W1 TEST/Failure

Joined
Sep 26, 2004
Messages
574
I put my first W1 blade through some test this week end. Cutting test (IE wood ,card board) went well. The edge held up great. Then started cutting some oak and deliberately cut on an off angle. After about a dozen strikes, this is what happened.

W1-test-1.jpg


The arrow in the next pic is pointing to the top of the edge quench line. It's not clear in the pic(crappy camera/photographer) but the change in structure is there.

W1-test-2.jpg


After this, I went on line and asked for some W1 heat treat info. DUH!
Need to temper at 450/475 for two one hour cycles.
Oh well. Try, try again.

PS: Glad I tested it well, someone wanted to purchase.
 
450-475F is quite high, you've got to be able to go lower than that, especially for W1 in that size of blade.
 
ooh thats a PITA, I remember that knife's copper band, maybe you can get elves mend it together for aragorn? just kidding but I feel for your loss.
 
The blade was normalised 3 times and then edge quinched in 130F canola oil. Tempering was 400F for one hour.
 
Joe, my findings are about the same. I would not temper below 450o, and 475o I think is even better.
 
Tempered at 400f, this blade should have been over 60 Rc.

BUT should not have broke, something is wrong here.

Maybe temp too high when normalizing or...

Temp too high when heating to quench or...???

What did you quench in ?
 
Sounds like there was a crack in it. But I would think the soft back would have stopped it...
 
Phillip, you might be right -a quench crack that propagated in use. His photo might show it if it were better.
 
Phillip, you might be right -a quench crack that propagated in use. His photo might show it if it were better.

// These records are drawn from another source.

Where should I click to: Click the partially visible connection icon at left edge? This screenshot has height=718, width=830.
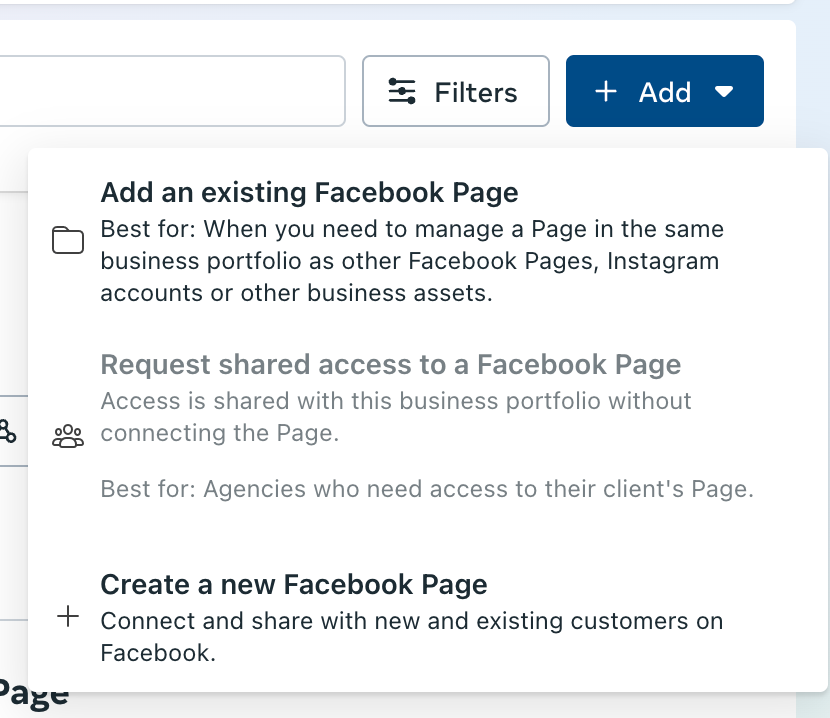coord(8,432)
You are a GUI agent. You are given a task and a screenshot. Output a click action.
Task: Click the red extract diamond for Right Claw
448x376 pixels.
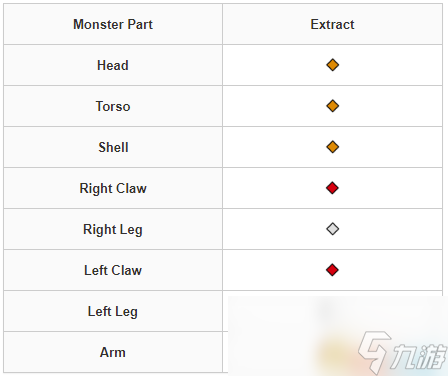click(x=332, y=188)
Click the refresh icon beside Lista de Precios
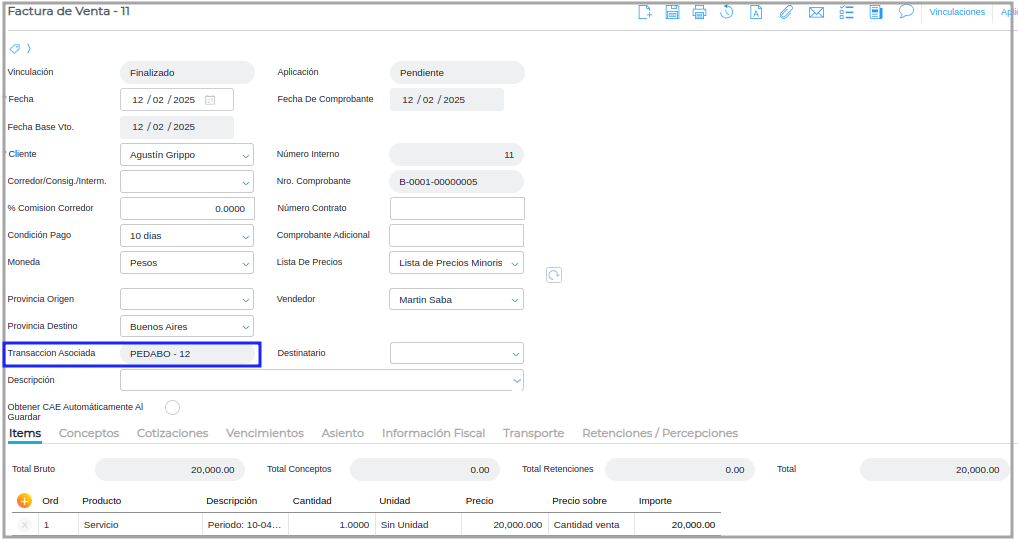This screenshot has height=542, width=1018. pyautogui.click(x=554, y=275)
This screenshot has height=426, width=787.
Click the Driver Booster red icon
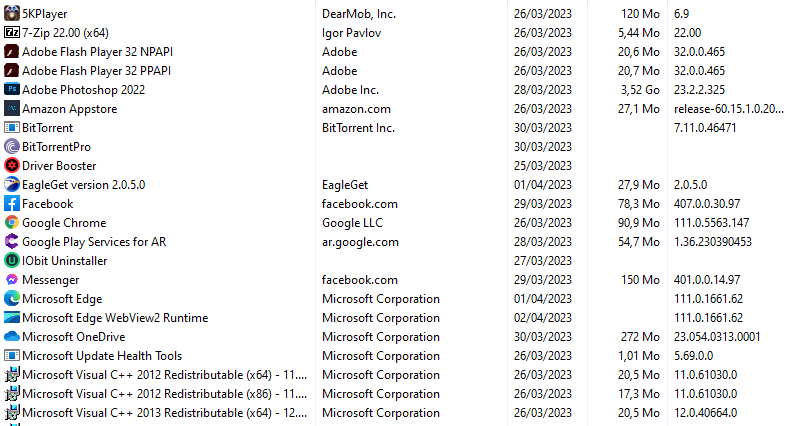coord(12,166)
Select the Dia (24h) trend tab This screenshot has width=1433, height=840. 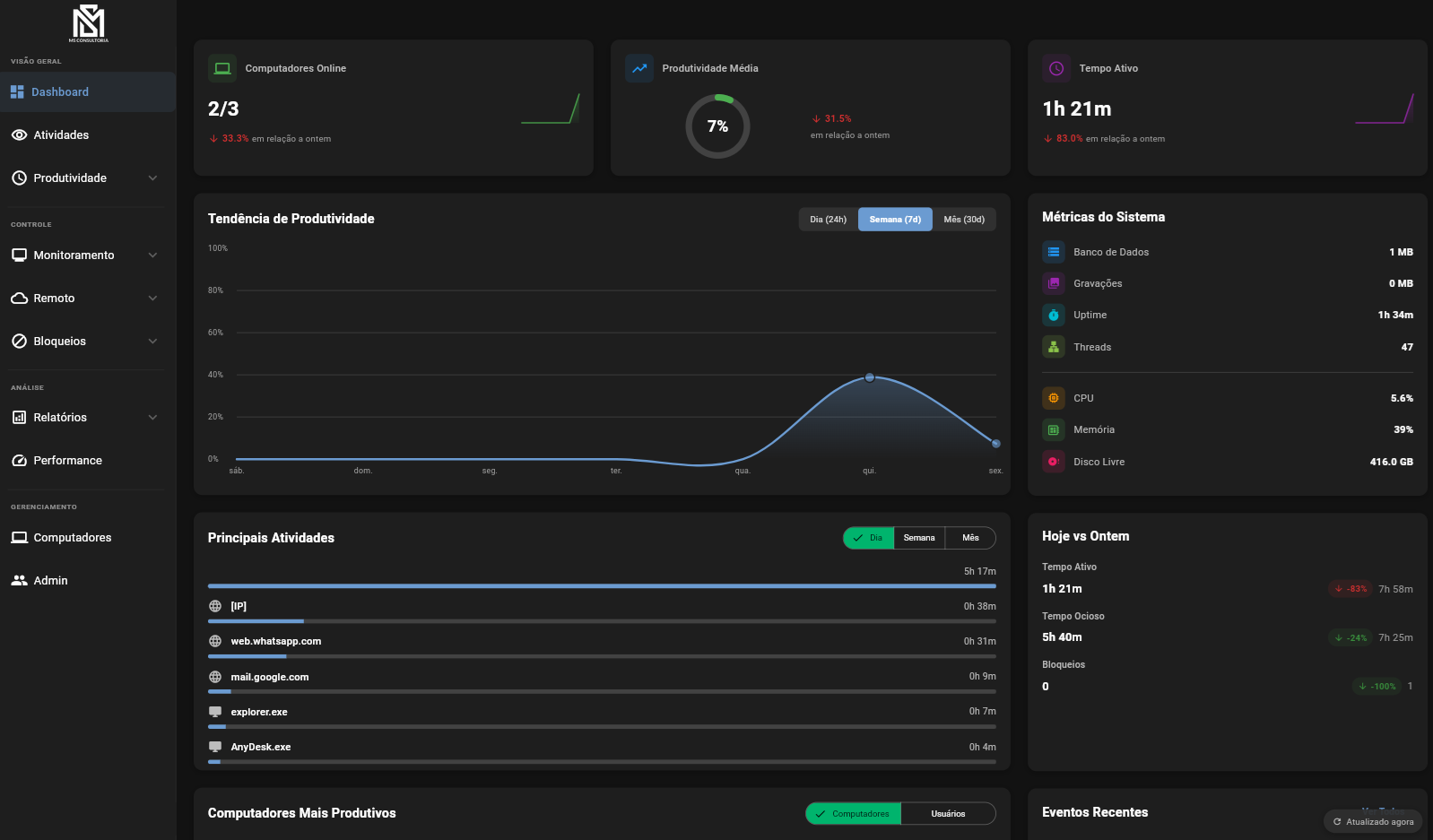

That's an interesting line of thought, will a quench crack (beginning in the martensite edge) normally propagate up through the pearlite back along grain boundaries in such a straight line? This would seem to indicate a very hard but brittle pearlite structure as well.

The pictures are a bit blurry but it looks like the grain might be a bit coarse.
 
A crack is what I suspected. When hand sanding at 800 gr, thought I could see a slight difference in the finish in the area that broke. I did a heavy etch but could not see anything after another 800gr sanding. That's the reason for the heavy handed testing on the oak.
Will watch the heat on the next blade, temper in the 450/475F range and test the blade to destruction.
Thanks for all the input.
 
Make sure you temper as soon as possible after quenching. Seems like that's especially important with water quenching steels.